■ What is expected ■
Lines, not repeats, are what count: give the number of lines below that hold "This", and nothing more.

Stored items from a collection
______

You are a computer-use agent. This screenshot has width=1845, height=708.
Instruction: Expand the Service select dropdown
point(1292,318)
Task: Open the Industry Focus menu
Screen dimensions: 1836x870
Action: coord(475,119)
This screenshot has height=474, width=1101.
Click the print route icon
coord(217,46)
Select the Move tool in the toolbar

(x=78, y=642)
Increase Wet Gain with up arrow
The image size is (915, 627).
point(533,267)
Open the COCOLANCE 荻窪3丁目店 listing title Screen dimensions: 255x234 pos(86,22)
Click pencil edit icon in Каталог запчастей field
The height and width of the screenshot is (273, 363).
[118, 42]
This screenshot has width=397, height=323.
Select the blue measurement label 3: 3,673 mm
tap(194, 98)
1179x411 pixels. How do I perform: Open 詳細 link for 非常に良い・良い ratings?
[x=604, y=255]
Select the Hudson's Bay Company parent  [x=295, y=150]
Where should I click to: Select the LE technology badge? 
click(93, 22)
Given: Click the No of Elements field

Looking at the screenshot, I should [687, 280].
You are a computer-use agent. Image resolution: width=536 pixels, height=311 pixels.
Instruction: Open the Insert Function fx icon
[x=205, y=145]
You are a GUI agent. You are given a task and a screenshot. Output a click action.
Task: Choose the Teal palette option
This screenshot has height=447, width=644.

______

■ Exercise solution ■
4